GIVEN REQUEST.
Rewrite every one of the entries below with "How do I perform" swapped for "How can I do", leaving everything else untouched.

────────────────────

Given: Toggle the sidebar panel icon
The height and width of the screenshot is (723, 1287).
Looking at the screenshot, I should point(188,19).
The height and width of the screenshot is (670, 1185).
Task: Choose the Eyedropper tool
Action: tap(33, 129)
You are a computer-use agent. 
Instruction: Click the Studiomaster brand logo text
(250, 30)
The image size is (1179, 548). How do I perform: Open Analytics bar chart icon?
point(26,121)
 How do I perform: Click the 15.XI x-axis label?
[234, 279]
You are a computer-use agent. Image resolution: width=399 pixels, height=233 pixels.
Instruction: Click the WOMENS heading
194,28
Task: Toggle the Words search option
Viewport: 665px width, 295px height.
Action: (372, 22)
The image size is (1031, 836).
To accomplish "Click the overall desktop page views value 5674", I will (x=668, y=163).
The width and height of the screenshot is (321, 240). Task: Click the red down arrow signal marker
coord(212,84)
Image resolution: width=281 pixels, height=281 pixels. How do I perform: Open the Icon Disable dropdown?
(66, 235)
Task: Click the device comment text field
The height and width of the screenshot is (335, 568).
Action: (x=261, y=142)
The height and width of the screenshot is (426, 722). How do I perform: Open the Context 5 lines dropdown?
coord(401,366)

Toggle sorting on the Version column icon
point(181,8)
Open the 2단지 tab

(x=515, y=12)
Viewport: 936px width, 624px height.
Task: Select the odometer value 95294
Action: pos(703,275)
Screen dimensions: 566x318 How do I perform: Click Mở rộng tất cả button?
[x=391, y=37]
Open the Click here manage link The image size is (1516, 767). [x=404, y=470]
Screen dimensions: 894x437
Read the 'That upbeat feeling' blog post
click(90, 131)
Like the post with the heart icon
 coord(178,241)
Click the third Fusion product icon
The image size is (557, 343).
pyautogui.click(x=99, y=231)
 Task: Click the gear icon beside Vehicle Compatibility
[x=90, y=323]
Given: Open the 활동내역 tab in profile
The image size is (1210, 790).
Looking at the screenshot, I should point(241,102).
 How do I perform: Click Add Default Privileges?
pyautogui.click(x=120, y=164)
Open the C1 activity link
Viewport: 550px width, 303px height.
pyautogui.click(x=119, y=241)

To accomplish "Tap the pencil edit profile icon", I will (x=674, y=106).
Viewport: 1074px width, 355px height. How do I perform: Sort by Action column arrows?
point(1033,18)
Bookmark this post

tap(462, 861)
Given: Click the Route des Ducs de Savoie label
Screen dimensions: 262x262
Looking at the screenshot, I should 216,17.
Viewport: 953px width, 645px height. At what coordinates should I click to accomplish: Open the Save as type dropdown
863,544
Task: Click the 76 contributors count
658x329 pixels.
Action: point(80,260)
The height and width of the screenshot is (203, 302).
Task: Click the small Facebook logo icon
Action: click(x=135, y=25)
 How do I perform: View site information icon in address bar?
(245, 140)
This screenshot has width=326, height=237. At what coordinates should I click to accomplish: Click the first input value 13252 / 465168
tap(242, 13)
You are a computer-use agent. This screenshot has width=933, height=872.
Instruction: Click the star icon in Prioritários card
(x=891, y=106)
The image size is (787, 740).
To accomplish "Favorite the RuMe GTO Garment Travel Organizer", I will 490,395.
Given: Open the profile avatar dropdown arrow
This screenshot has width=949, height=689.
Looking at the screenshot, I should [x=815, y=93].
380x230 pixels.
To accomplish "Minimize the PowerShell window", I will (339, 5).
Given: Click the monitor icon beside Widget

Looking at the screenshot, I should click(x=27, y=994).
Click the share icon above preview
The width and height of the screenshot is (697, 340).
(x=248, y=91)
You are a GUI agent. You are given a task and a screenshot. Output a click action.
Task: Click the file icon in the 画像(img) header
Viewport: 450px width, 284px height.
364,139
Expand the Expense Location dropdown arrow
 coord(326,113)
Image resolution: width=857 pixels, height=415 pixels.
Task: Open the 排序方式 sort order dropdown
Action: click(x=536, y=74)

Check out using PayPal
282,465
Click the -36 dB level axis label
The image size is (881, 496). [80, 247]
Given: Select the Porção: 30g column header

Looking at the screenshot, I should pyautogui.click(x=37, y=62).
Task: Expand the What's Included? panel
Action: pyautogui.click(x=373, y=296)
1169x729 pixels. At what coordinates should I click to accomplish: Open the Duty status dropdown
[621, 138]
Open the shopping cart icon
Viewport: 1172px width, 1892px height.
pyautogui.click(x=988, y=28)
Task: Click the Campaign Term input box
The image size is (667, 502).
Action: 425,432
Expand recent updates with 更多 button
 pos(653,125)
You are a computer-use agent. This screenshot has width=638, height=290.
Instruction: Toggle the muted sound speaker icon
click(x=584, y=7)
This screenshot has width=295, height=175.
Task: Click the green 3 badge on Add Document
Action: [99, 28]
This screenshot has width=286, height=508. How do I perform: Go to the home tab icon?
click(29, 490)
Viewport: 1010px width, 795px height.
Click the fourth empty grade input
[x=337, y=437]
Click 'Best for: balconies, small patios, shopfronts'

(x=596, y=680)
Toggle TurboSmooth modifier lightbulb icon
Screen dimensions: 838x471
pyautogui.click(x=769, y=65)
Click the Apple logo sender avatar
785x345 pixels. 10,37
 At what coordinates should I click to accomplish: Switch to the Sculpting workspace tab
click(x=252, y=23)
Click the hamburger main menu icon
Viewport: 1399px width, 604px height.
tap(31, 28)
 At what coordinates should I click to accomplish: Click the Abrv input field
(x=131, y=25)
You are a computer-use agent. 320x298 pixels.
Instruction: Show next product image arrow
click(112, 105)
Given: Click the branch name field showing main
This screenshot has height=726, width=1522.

────────────────────

TASK OUTPUT.
Given: Toggle the sidebar panel icon
The height and width of the screenshot is (723, 1287).
Looking at the screenshot, I should point(188,19).
The height and width of the screenshot is (670, 1185).
Task: Choose the Eyedropper tool
Action: tap(33, 129)
You are a computer-use agent. 
Instruction: Click the Studiomaster brand logo text
(250, 30)
The image size is (1179, 548). How can I do: Open Analytics bar chart icon?
point(26,121)
 How can I do: Click the 15.XI x-axis label?
[234, 279]
You are a computer-use agent. Image resolution: width=399 pixels, height=233 pixels.
Instruction: Click the WOMENS heading
194,28
Task: Toggle the Words search option
Viewport: 665px width, 295px height.
Action: (372, 22)
The image size is (1031, 836).
To accomplish "Click the overall desktop page views value 5674", I will (x=668, y=163).
The width and height of the screenshot is (321, 240). Task: Click the red down arrow signal marker
coord(212,84)
Image resolution: width=281 pixels, height=281 pixels. How can I do: Open the Icon Disable dropdown?
(66, 235)
Task: Click the device comment text field
The height and width of the screenshot is (335, 568).
Action: (x=261, y=142)
The height and width of the screenshot is (426, 722). How can I do: Open the Context 5 lines dropdown?
coord(401,366)

Toggle sorting on the Version column icon
point(181,8)
Open the 2단지 tab

(x=515, y=12)
Viewport: 936px width, 624px height.
Task: Select the odometer value 95294
Action: pos(703,275)
Screen dimensions: 566x318 How can I do: Click Mở rộng tất cả button?
[x=391, y=37]
Open the Click here manage link The image size is (1516, 767). [x=404, y=470]
Screen dimensions: 894x437
Read the 'That upbeat feeling' blog post
click(90, 131)
Like the post with the heart icon
 coord(178,241)
Click the third Fusion product icon
The image size is (557, 343).
pyautogui.click(x=99, y=231)
 Task: Click the gear icon beside Vehicle Compatibility
[x=90, y=323]
Given: Open the 활동내역 tab in profile
The image size is (1210, 790).
Looking at the screenshot, I should point(241,102).
 How can I do: Click Add Default Privileges?
pyautogui.click(x=120, y=164)
Open the C1 activity link
Viewport: 550px width, 303px height.
pyautogui.click(x=119, y=241)

To accomplish "Tap the pencil edit profile icon", I will (x=674, y=106).
Viewport: 1074px width, 355px height. How can I do: Sort by Action column arrows?
point(1033,18)
Bookmark this post

tap(462, 861)
Given: Click the Route des Ducs de Savoie label
Screen dimensions: 262x262
Looking at the screenshot, I should 216,17.
Viewport: 953px width, 645px height. At what coordinates should I click to accomplish: Open the Save as type dropdown
863,544
Task: Click the 76 contributors count
658x329 pixels.
Action: point(80,260)
The height and width of the screenshot is (203, 302).
Task: Click the small Facebook logo icon
Action: click(x=135, y=25)
 How can I do: View site information icon in address bar?
(245, 140)
This screenshot has width=326, height=237. At what coordinates should I click to accomplish: Click the first input value 13252 / 465168
tap(242, 13)
You are a computer-use agent. This screenshot has width=933, height=872.
Instruction: Click the star icon in Prioritários card
(x=891, y=106)
The image size is (787, 740).
To accomplish "Favorite the RuMe GTO Garment Travel Organizer", I will 490,395.
Given: Open the profile avatar dropdown arrow
This screenshot has width=949, height=689.
Looking at the screenshot, I should [x=815, y=93].
380x230 pixels.
To accomplish "Minimize the PowerShell window", I will (339, 5).
Given: Click the monitor icon beside Widget

Looking at the screenshot, I should click(x=27, y=994).
Click the share icon above preview
The width and height of the screenshot is (697, 340).
(x=248, y=91)
You are a GUI agent. You are given a task and a screenshot. Output a click action.
Task: Click the file icon in the 画像(img) header
Viewport: 450px width, 284px height.
364,139
Expand the Expense Location dropdown arrow
 coord(326,113)
Image resolution: width=857 pixels, height=415 pixels.
Task: Open the 排序方式 sort order dropdown
Action: click(x=536, y=74)

Check out using PayPal
282,465
Click the -36 dB level axis label
The image size is (881, 496). [80, 247]
Given: Select the Porção: 30g column header

Looking at the screenshot, I should pyautogui.click(x=37, y=62).
Task: Expand the What's Included? panel
Action: pyautogui.click(x=373, y=296)
1169x729 pixels. At what coordinates should I click to accomplish: Open the Duty status dropdown
[621, 138]
Open the shopping cart icon
Viewport: 1172px width, 1892px height.
pyautogui.click(x=988, y=28)
Task: Click the Campaign Term input box
The image size is (667, 502).
Action: 425,432
Expand recent updates with 更多 button
 pos(653,125)
You are a computer-use agent. This screenshot has width=638, height=290.
Instruction: Toggle the muted sound speaker icon
click(x=584, y=7)
This screenshot has width=295, height=175.
Task: Click the green 3 badge on Add Document
Action: [99, 28]
This screenshot has width=286, height=508. How can I do: Go to the home tab icon?
click(29, 490)
Viewport: 1010px width, 795px height.
Click the fourth empty grade input
[x=337, y=437]
Click 'Best for: balconies, small patios, shopfronts'

(x=596, y=680)
Toggle TurboSmooth modifier lightbulb icon
Screen dimensions: 838x471
pyautogui.click(x=769, y=65)
Click the Apple logo sender avatar
785x345 pixels. 10,37
 At what coordinates should I click to accomplish: Switch to the Sculpting workspace tab
click(x=252, y=23)
Click the hamburger main menu icon
Viewport: 1399px width, 604px height.
tap(31, 28)
 At what coordinates should I click to accomplish: Click the Abrv input field
(x=131, y=25)
You are a computer-use agent. 320x298 pixels.
Instruction: Show next product image arrow
click(112, 105)
Given: Click the branch name field showing main
This screenshot has height=726, width=1522.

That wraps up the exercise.